The number of protesters is growing just outside of Ararat, as they continue to fight to save their ‘cultural heritage’ and plead for the Victorian Government not to destroy their ‘sacred land.’
More than 200 people are camped 10km outside of Ararat beside the Western Highway according to Zellanach Djab Mara, Djab Wurrung representative, who says they expect that number to grow.
The Western Highway duplication project was scheduled to resume last Monday but was delayed due to the ongoing protest.
“The government has sufficiently addressed the issue of the trees and other culturally sensitive sites,” a spokesperson for the Minister for Roads, Jaala Pulford said.
The spokesperson said that they have responded to concerns of the Aboriginal community and changed the alignment of the Western Highway duplication project between Buangor and Ararat.
“Discussions with the Aboriginal community highlighted the significance of two trees and we’ve taken proactive steps to protect them by changing the road alignment.”
The Djab Wurrung people have told AC News that it is not only the two birthing trees that they’re protecting, but thousands of other trees.
“People just think it’s just two birthing trees when it’s really in excess of 3,000 culturally modified scar trees,” Djab Wurrung representative
Zellanach Djab Mara said.
He said that the traditional landowners are objecting to people causing decimation to sacred, significant and cultural sites.
“We’re not the ones causing the trouble here. We’re not the ones going to people’s homelands, wanting to destroy their sacred sensitivity to put a road in.”
“We’ve told them that they’re sacred sites.
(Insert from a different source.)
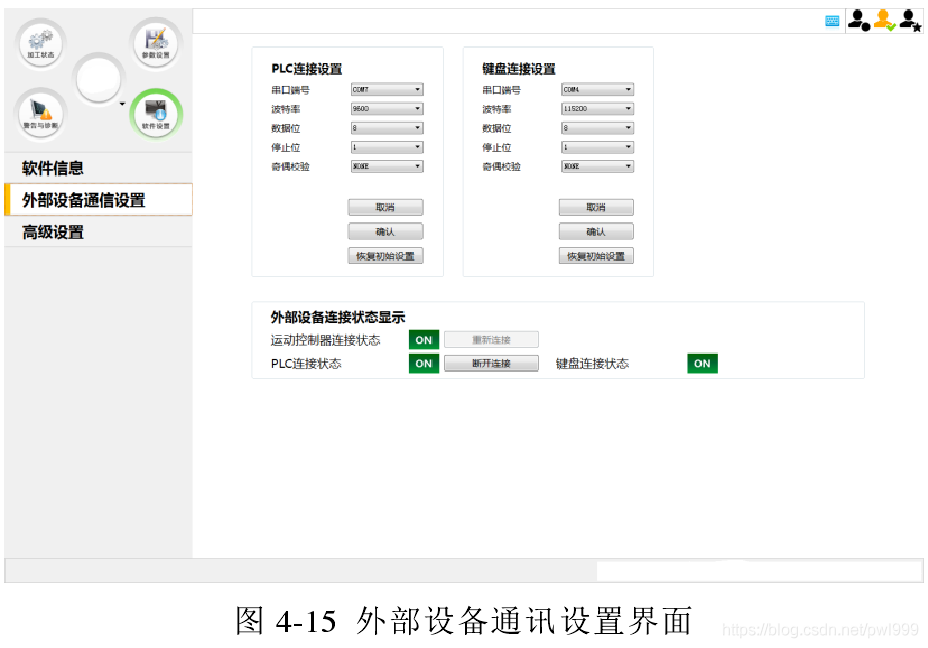Viewport: 928px width, 648px height.
Task: Click the 断开连接 button for PLC
Action: click(x=490, y=363)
These are the most sacred sites…when we talk reincarnation, when we talk about life.”
“This is women’s place, so why are they wanting to come and destroy women’s places? This is a birthing place, where life starts.”
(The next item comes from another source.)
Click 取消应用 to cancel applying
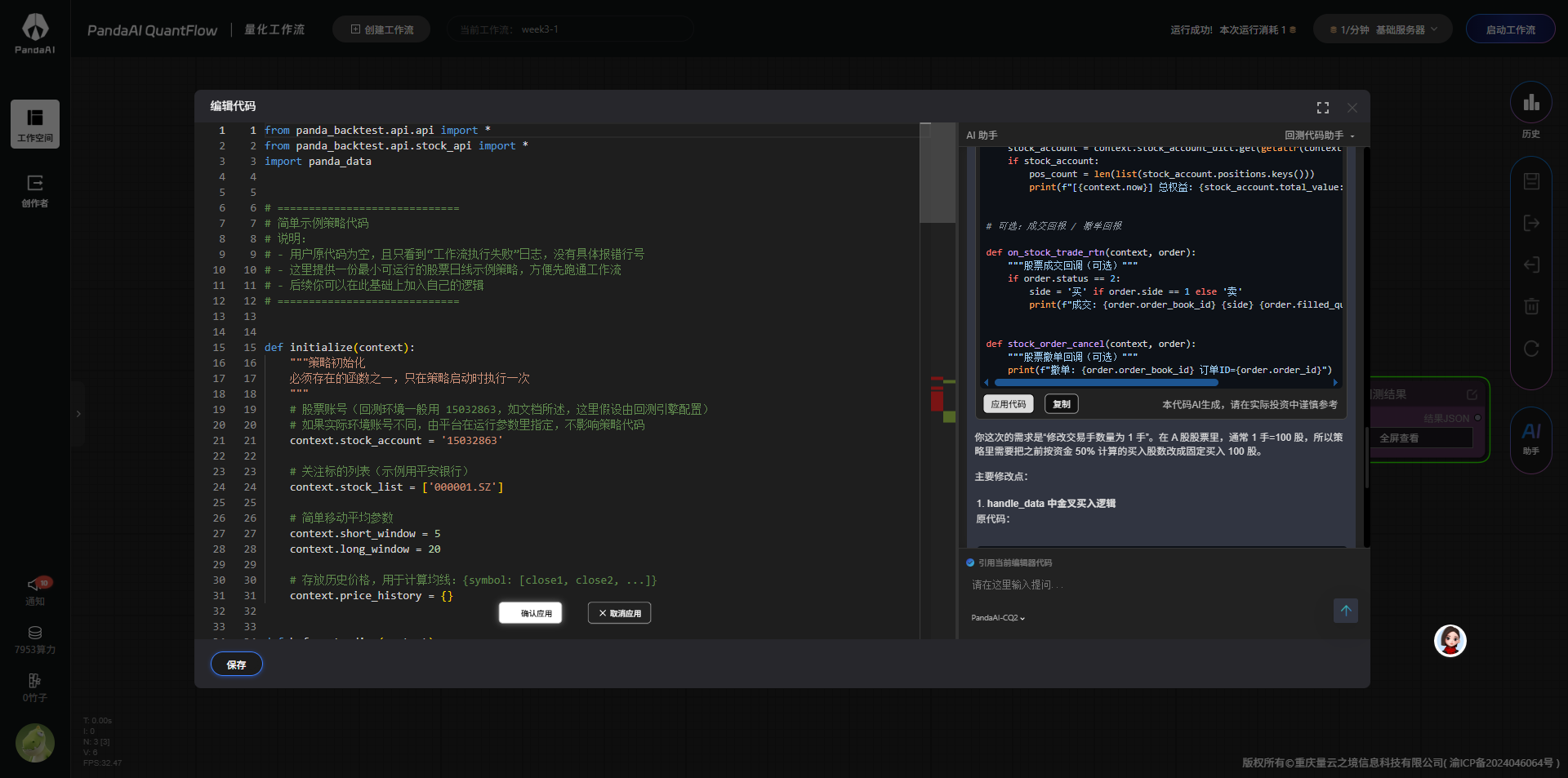619,613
Zellanach said that the people of Ararat and surrounding towns are also going to suffer the consequences of this highway being put in place.
“Everyone thinks the road’s going through the township [of] Ararat and life’s going to be rosy because there’s going to be a better road. It’s going to go around the mountains, around the hills and bypass Ararat. It’s going to bypass all these little towns.”
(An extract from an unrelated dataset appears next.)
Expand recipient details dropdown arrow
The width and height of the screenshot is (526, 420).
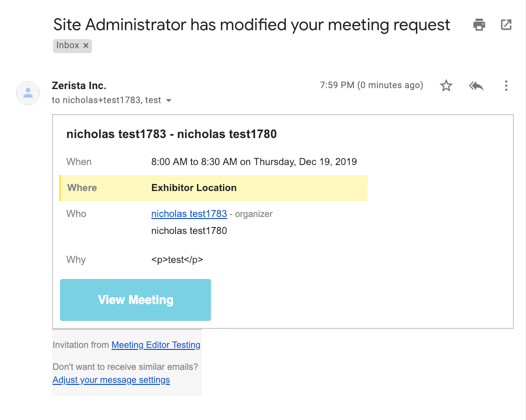point(169,100)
Ararat Rural City Council CEO Dr Tim Harrison said, “The Council looks forward to the new roadway being finished. The majority of the community supports the project and Ararat Rural City Council supports the community.”
The Djab Wurrung people will remain at the camps along the Western Highway as their numbers increase. The protesters are prepared for any response from police.
“We are going to stay united, we are going to stay peaceful, we are going to stay focused and we are going to stand our ground because that’s our human right,” Zellanach said.
“If people want to come and forcibly remove us… by all means come and commit harm, brutality and continue the genocide of Australia’s first nation people.”
Victoria Police told AC News that they don’t have any further comment to make about the Western Highway Bypass project at this stage.